Muhammad Abdul-Mageed is Assistant Professor in both the School of Information and the Department of Linguistics at the University of British Columbia
Society’s increasing reliance on social networks since the start of pandemic raises important questions about the role of these networks in our current lives. To investigate some of these questions, we have been studying publicly available messaging data on Twitter.
When we started this research, we had a number of questions: Has the pandemic changed any general patterns of communication online? What major functions is Twitter playing during the pandemic? Can the data be used to measure our restricted physical activity? How much false information is shared on the network?
To understand the impact across language and culture, we collected a diverse 10-year dataset from one-and-a-half billion public Twitter messages posted by users from 286 countries in 100+ languages so that we can compare before and during COVID-19. The messages exchanged between users are themselves an important archive of life during the pandemic that can reveal new knowledge about human behaviour, including how individuals and groups are coping around the globe. Thus, extracting opinions and summarizing trends from this public data, while respecting privacy, can help guide policy makers to better understand what the public needs and what the best ways are to serve different communities.
The pandemic sharply changed the usual flow of communication on Twitter. For example, during the first quarter of 2020 the most frequent activity was direct interactions between users rather than the typical posting of tweets. Compared with older data between 2007-2019, it is clear that the pattern of users engaging in conversations is associated with the pandemic. For the first time in the history of Twitter, users are more interested in directly talking to one another than in sending tweets.
We found that users not only reached out to others to offer sympathy, talk about family, and relate to life events but that conversations also included heated discussions about government policies, workplace accommodations, access to services, and other important topics.
We derived other insights from this data. For example, during the first three months of 2020, in Europe where some countries were being hit quite hard, pandemic related messages were more frequent while in Asia more conversations involved political discussions unrelated to the pandemic. Such information about what people in a particular region care about at a given point in time, and their identifiable level of awareness about the health crisis, could be used to allocate resources and carry out targeted information campaigns. Artificial intelligence (AI) can power technologies of this type of opinion mining, enhancing, or even replacing, traditional polling methods such as questionnaires and phone call surveys.

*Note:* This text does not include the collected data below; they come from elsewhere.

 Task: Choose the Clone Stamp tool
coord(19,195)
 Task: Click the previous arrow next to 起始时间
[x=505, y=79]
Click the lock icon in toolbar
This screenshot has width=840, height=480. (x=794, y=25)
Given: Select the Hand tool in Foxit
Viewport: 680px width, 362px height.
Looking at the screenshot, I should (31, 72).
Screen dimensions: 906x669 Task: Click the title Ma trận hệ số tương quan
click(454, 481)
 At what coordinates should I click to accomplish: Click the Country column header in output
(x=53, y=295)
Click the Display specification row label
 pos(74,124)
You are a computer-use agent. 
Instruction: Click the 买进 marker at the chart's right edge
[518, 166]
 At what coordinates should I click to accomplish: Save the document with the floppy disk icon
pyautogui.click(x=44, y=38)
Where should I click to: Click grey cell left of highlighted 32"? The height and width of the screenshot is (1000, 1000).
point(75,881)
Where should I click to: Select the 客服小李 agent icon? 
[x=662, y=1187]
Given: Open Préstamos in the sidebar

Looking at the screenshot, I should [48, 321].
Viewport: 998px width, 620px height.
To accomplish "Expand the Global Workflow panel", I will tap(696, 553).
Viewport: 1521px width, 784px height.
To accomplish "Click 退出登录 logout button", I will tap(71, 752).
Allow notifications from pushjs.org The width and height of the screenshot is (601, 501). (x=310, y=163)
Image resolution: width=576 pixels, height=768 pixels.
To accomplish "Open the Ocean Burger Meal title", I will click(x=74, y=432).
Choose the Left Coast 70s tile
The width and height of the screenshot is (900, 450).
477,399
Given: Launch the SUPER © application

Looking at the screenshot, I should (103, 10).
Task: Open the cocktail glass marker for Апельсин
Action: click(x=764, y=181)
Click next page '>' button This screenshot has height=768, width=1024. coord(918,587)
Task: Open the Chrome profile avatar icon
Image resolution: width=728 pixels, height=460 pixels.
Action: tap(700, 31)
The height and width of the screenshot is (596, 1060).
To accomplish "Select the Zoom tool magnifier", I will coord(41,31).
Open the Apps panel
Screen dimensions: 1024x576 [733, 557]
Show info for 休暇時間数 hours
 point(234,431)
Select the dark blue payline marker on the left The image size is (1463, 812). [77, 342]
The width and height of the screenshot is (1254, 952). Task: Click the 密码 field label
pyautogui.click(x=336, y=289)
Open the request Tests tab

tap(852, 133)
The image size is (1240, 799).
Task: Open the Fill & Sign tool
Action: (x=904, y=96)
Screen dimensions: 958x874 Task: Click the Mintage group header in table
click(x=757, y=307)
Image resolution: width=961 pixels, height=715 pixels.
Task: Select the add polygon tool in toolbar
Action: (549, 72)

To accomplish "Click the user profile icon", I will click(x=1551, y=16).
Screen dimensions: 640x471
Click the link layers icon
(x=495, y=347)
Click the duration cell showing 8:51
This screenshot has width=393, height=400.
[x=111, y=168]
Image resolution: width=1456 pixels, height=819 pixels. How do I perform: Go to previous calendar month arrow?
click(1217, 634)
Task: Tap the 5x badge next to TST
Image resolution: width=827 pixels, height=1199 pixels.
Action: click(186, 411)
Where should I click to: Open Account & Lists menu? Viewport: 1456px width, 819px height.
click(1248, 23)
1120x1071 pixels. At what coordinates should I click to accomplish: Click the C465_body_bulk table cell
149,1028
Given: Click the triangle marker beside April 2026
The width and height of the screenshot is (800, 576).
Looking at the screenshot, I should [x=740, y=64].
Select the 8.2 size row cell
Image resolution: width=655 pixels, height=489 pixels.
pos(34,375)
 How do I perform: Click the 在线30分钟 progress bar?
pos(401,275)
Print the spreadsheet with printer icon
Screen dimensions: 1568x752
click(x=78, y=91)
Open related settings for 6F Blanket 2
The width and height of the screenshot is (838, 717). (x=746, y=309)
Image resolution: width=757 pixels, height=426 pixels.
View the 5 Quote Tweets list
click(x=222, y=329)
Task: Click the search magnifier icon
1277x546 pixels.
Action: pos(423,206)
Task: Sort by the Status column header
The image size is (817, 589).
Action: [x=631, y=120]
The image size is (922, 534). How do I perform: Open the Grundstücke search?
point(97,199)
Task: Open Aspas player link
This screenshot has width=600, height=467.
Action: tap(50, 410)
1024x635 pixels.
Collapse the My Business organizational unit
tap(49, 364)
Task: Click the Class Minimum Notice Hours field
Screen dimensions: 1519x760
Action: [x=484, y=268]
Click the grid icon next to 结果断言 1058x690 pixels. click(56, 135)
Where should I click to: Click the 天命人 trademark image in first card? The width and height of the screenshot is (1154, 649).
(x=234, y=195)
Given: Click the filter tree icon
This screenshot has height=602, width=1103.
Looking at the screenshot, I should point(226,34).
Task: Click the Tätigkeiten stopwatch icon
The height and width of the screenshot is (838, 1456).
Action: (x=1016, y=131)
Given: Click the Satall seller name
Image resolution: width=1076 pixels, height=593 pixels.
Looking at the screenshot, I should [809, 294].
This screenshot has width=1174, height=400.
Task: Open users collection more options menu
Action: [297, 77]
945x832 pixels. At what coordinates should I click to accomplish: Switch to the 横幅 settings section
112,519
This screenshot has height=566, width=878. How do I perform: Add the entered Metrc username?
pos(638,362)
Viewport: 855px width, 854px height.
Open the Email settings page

The data also allowed us to gain insight into human physical activity as many users chose to share their location publicly and/or talked about places they visited. We found that many people reduced their activity levels starting in March 2020 but globally the activity patterns followed the pandemic. For example, the decline in activity started in Italy earlier than in the U.S. and Canada indicating how social data match human activity on the ground. Since these patterns can be acquired while events are happening, they can be used to help guide timely public health policy.
We also used the data to identify and quantify COVID misinformation on the network using a two-stage approach. We first taught computers to detect whether a tweet was about the pandemic or not, and any new incoming post related to COVID was examined by another AI model to determine whether the post is “true” or “false”. True posts are simply those that do not contradict known facts, while false ones are those that carry rumours and fake stories about the pandemic. The model can spot false pieces of text such as “Corona virus can be cured by one bowl of freshly boiled garlic water…. doctor has proven its efficacy” and “Drinking alcohol is the best remedy for COVID”.
Using this detection approach, we quantified misinformation on the network using 30 million tweets randomly sampled from data not used to develop the model and found that about 2.5 per cent of all English tweets posted in early 2020 carried misinformation about the pandemic. While this might seem small, we estimated that over seven million tweets with COVID misinformation were shared every single day in the first half of 2020. Even if each tweet is seen by only 150 people on the network, this amounts to over one billion reads. The World Health Organization was correct to label this situation an infodemic due to the rapid spread of false information. It only takes a single false tweet acted upon by only a few people for someone, or many people, to be hurt. As a society, we need to proactively work to address the infodemic. But how?
The first thing we need to do is equip people with the critical thinking and research skills to identify, question, and evaluate what they see online.
We also need to encourage Canadians to actively refute misinformation when they witness it, civilly and without alienating others. For example, a message such as “Thank you for your post. I found this page from WHO that emphasizes garlic cannot cure COVID. Grateful to connect here!” is informative while being friendly. Individuals need to be able to locate evidence and make informed judgements as they navigate through their daily information journey.
In order to employ resources at a more societal level, investments in deep learning within the research community as well as by provincial and federal governments could better equip Canadians to combat the Infodemic.